Task requirements: Set down, word for word, the line with "Home (79, 134)" and the lines after it through the final line of the data below, without pictures.

[Opening Exercise materials section]

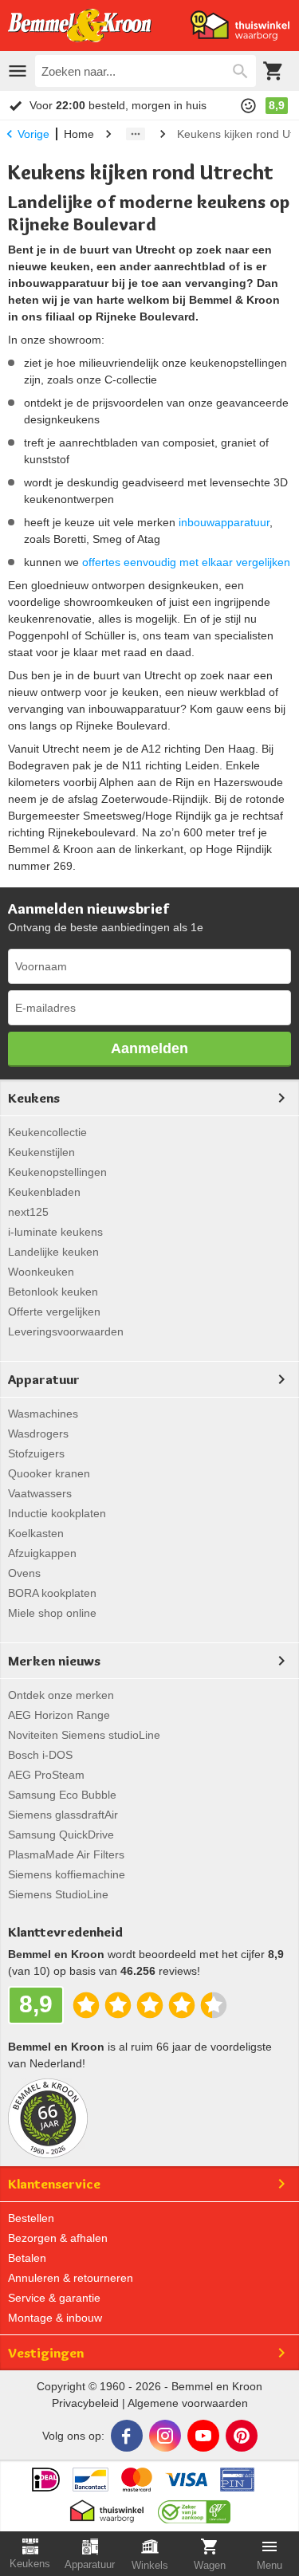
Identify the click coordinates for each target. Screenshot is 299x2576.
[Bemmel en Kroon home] (79, 26)
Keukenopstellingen (57, 1172)
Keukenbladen (44, 1192)
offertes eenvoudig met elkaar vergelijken (186, 562)
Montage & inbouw (55, 2317)
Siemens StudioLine (58, 1894)
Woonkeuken (41, 1271)
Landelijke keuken (53, 1251)
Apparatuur (44, 1379)
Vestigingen (46, 2353)
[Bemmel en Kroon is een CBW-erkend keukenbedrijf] (194, 2507)
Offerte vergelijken (54, 1311)
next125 (28, 1211)
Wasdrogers (38, 1433)
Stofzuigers (36, 1453)
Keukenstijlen (41, 1152)
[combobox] (145, 71)
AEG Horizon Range (59, 1715)
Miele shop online (52, 1613)
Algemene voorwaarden (188, 2403)
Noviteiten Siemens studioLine (84, 1734)
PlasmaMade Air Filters (66, 1854)
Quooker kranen (49, 1473)
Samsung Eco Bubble (62, 1794)
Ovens (24, 1573)
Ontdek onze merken (61, 1695)
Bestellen (31, 2218)
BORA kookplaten (52, 1593)
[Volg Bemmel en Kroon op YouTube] (203, 2436)
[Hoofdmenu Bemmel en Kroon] (17, 70)
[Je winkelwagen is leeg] (273, 70)
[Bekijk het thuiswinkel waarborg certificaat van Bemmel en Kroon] (240, 25)
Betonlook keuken (53, 1291)
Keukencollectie (47, 1132)
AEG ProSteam (46, 1774)
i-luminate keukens (55, 1231)
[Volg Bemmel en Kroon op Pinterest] (242, 2436)
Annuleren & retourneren (70, 2277)
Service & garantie (54, 2297)
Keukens (34, 1098)
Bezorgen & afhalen (58, 2238)
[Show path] (135, 134)
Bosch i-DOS (40, 1754)
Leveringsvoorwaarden (66, 1331)
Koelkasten (36, 1533)
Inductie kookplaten (57, 1513)
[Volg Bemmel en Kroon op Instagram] (165, 2436)
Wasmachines (43, 1413)
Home (79, 134)
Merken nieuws (54, 1661)
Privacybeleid (85, 2403)
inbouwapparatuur (224, 522)
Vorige (33, 134)
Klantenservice (54, 2184)
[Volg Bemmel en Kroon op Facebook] (127, 2436)
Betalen (27, 2258)
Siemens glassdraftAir (63, 1814)
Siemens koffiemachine (66, 1874)
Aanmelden (149, 1048)
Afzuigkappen (42, 1553)
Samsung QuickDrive (61, 1834)
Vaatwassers (40, 1493)
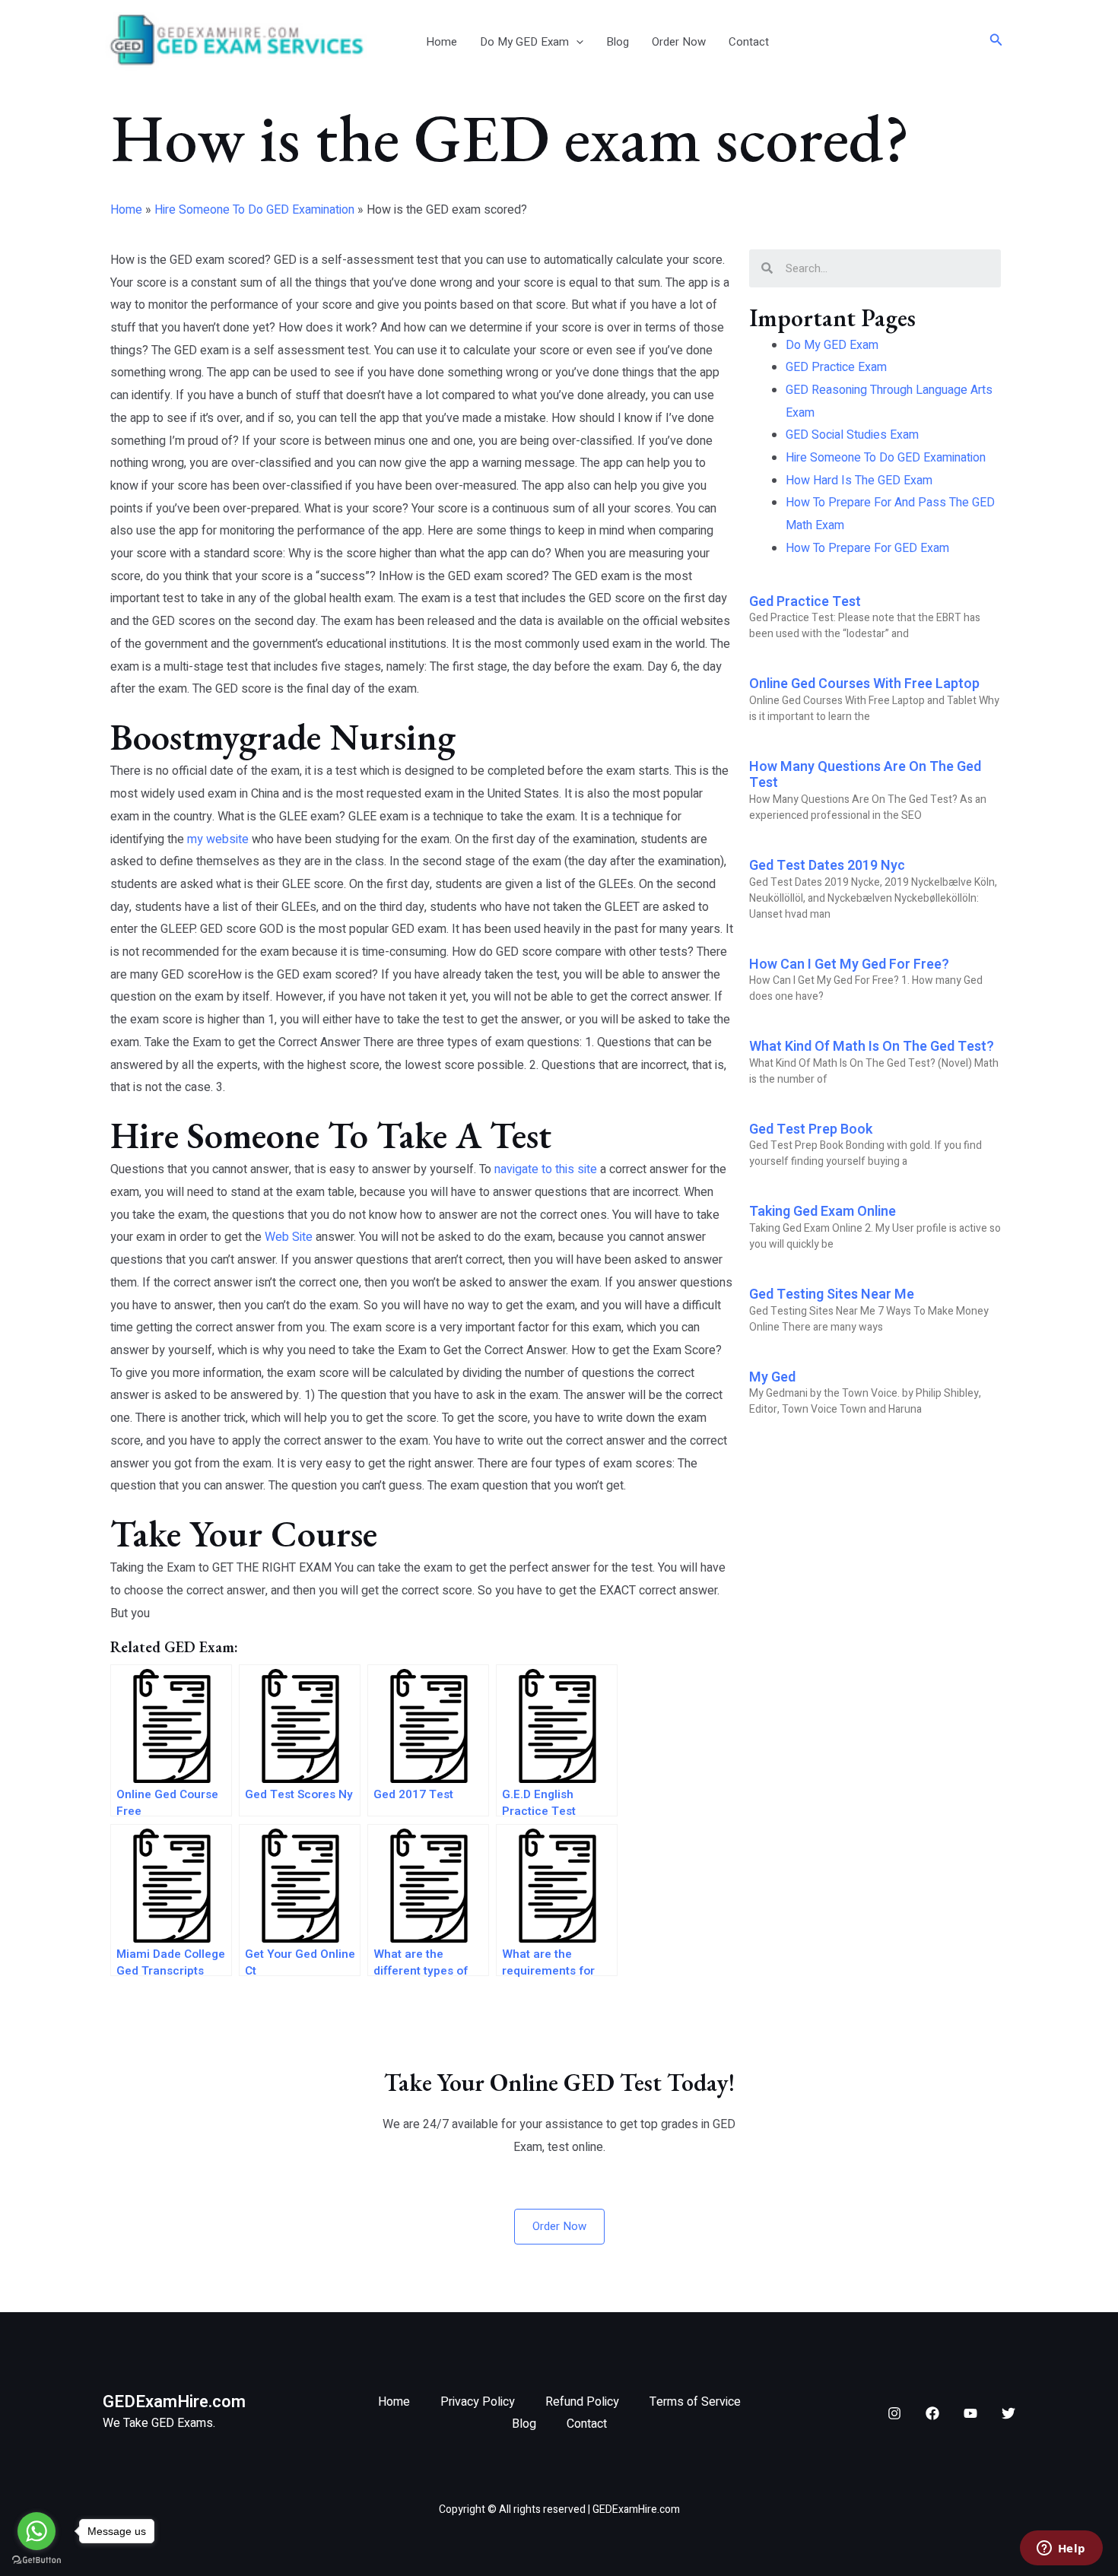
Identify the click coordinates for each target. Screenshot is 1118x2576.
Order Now (679, 41)
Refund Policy (582, 2402)
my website (218, 839)
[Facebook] (932, 2413)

[Closing Exercise materials section]

Written answer:
Home (79, 134)
Merken nieuws (54, 1661)
Privacybeleid (85, 2403)
inbouwapparatuur (224, 522)
Vorige (33, 134)
Klantenservice (54, 2184)
[Volg Bemmel en Kroon op Facebook] (127, 2436)
Betalen (27, 2258)
Siemens glassdraftAir (63, 1814)
Siemens koffiemachine (66, 1874)
Aanmelden (149, 1048)
Afzuigkappen (42, 1553)
Samsung QuickDrive (61, 1834)
Vaatwassers (40, 1493)
Identify the click coordinates for each target. Screenshot is 1118x2576.
Order Now (679, 41)
Refund Policy (582, 2402)
my website (218, 839)
[Facebook] (932, 2413)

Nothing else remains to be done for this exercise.